• Exercise prompt
Search each line below for the word "tree" and list those that contain it.

• Records provided
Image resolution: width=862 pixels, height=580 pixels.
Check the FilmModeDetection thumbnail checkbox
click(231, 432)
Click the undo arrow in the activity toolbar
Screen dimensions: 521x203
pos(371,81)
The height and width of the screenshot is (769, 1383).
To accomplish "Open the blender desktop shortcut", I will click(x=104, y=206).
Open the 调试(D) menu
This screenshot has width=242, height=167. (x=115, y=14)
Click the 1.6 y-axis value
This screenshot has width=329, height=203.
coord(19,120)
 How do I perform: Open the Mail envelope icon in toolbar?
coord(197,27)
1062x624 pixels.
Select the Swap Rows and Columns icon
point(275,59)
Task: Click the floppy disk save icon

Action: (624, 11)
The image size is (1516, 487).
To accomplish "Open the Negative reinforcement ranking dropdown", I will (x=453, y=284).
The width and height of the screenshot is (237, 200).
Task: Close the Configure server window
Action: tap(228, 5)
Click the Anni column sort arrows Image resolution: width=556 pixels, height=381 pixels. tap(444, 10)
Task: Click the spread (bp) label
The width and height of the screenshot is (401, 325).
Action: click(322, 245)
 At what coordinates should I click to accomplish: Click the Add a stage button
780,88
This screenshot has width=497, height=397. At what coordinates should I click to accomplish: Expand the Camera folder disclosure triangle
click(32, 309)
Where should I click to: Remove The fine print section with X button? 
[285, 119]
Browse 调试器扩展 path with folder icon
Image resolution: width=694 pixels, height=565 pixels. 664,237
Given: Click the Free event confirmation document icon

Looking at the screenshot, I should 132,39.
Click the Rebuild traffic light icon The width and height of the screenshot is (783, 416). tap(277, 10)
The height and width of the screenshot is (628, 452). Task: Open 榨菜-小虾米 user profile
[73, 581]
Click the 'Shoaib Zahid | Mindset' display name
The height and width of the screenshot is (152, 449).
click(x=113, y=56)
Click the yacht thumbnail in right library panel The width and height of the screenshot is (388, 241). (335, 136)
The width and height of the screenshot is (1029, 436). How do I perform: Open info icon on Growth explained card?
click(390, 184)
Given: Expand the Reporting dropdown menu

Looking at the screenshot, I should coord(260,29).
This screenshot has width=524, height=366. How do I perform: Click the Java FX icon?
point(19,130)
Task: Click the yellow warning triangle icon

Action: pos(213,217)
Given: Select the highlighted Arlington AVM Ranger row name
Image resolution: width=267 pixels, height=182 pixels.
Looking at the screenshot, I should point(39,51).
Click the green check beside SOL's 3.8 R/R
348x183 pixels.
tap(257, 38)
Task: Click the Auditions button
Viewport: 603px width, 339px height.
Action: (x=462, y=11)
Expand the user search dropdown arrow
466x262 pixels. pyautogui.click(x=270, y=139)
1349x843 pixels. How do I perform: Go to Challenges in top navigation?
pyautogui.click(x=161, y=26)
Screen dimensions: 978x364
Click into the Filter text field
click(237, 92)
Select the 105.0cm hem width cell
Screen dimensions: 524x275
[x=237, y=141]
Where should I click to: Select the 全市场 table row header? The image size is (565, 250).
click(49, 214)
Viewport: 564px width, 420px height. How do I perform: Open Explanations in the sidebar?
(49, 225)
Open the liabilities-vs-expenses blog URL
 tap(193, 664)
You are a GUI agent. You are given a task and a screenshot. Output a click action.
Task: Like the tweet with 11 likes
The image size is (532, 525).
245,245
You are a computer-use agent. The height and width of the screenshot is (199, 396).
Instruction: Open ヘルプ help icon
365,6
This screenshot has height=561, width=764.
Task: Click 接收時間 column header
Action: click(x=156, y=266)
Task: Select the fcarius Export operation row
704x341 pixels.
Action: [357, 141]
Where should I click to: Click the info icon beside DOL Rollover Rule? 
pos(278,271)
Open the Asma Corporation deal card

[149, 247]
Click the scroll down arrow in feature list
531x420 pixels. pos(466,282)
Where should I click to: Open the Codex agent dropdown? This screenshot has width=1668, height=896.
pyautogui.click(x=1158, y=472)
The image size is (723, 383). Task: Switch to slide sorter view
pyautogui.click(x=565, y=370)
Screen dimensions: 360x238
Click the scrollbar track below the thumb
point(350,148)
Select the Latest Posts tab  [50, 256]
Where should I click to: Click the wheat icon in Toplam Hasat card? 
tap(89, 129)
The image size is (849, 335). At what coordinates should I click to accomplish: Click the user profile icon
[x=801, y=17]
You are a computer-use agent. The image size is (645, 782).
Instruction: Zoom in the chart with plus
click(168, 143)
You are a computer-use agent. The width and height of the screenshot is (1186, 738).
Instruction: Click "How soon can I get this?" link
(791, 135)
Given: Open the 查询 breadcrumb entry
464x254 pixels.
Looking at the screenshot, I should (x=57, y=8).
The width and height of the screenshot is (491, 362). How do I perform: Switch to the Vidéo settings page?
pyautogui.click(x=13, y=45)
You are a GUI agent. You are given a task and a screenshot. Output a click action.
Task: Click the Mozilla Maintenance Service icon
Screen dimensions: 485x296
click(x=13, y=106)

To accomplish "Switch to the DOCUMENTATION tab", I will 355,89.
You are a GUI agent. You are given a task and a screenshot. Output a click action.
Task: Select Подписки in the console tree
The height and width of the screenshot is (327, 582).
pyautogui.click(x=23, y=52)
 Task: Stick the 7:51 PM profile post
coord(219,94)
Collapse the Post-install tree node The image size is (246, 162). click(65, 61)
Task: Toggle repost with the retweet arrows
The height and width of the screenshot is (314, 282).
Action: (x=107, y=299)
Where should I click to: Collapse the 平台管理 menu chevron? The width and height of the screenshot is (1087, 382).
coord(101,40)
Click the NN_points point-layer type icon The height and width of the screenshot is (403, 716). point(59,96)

• Answer for this exercise
Task: Select Подписки in the console tree
Collapse the Post-install tree node The image size is (246, 162). click(65, 61)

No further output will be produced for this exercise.